The majority of I scapularis ticks are not infected with infectious disease agents that are transmissible to humans. Rates of infection vary greatly depending on region where ticks were collected but Canadian data suggests A phagocytophilum affects 0.4% of I scapularis (United States rates are much higher, at 4.7%) (3,8). Other common infections transmitted by I scapularis ticks include Lyme disease (caused by Borrelia burgdorferi), rickettsial species and babesiosis (caused by Babesia microti), although the later two have not been described as endemic to Canada. There has, however, been one case of transfusion-associated babesiosis acquired in Canada where the blood donor had travelled to endemic zones in the United States (9). Multiply infected ticks are occasionally found, predominately in the eastern and mid-eastern parts of the United States, leading to coinfections with more than one individual tick-borne pathogen (5). There is increasing concern that through environmental changes, including global warming, there will be an associated expansion of tick populations to many other areas of Canada and with them, potentially tick-borne illnesses (10). High-density populations of suitable rodent/white tail deer populations exist in many parts of Canada, which could readily support their expansion.
While HGA has not previously been described in Canada, there have been occasions in which anaplasmosis has been described in animals. Most recently, three separate cases of canine anaplasmosis were described in Saskatchewan dogs presenting with fever, lethargy, vomiting and diarrhea (11). Furthermore, A phagocytophilum-infected I scapularis ticks have been infrequently identified from migratory birds in eastern Canada (3). Neither HGA nor any other tick-borne disease is currently a mandatory reportable illness in Canada.
In the case described herein, it is apparent that A phagocytophilum from a tick acquired in Canada has resulted in the first case of locally transmitted HGA. Locally reproducing populations of I scapularis are not known to exist in the province of Alberta and as such this likely represents an adventitiously introduced tick. The fact that the adherent tick was negative for A phagocytophilum when screened at the National Microbiology Laboratory should not be surprising, given that normal time from tick acquisition to disease is seven to 14 days (4,5), much longer then tick adherence. As such, it is likely that this gentleman unknowingly had repeated recent tick exposures and a previous tick was responsible for disease transmission.
The present case illustrates that Canadians are at risk for tick-borne illnesses not previously thought to occur in Canada. There is an urgent need for Canadian-specific data regarding the epidemiology of ticks and tick-borne agents in Canada.
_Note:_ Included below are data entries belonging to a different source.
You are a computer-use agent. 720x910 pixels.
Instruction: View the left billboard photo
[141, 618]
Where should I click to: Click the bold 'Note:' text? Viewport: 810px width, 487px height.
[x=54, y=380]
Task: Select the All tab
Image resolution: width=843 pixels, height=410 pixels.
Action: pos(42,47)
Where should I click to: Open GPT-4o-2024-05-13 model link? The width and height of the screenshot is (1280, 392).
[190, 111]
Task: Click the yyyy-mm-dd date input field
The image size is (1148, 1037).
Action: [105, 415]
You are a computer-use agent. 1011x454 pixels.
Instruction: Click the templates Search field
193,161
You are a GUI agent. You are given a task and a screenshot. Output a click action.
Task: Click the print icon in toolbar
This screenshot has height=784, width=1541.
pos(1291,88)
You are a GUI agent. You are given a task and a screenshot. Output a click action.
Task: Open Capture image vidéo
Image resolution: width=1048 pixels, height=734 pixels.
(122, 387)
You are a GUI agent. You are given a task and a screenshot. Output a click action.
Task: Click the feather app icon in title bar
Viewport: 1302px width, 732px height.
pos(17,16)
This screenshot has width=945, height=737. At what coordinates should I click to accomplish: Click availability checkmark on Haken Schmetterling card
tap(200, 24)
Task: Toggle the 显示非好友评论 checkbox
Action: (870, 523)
Patients presenting during times of tick activity (May to September) with fever, leukopenia/lymphopenia, thrombocytopenia and increased serum transaminases should have rickettsial diseases such as HGA included in the differential diagnosis. Lack of historical or epidemiological features for tick exposure should not exclude the diagnosis when the clinical features are present, as illustrated by the present case.
DISCLOSURE: All authors are free of potential conflicts. The patient described herein has provided written consent for the publication of this case report.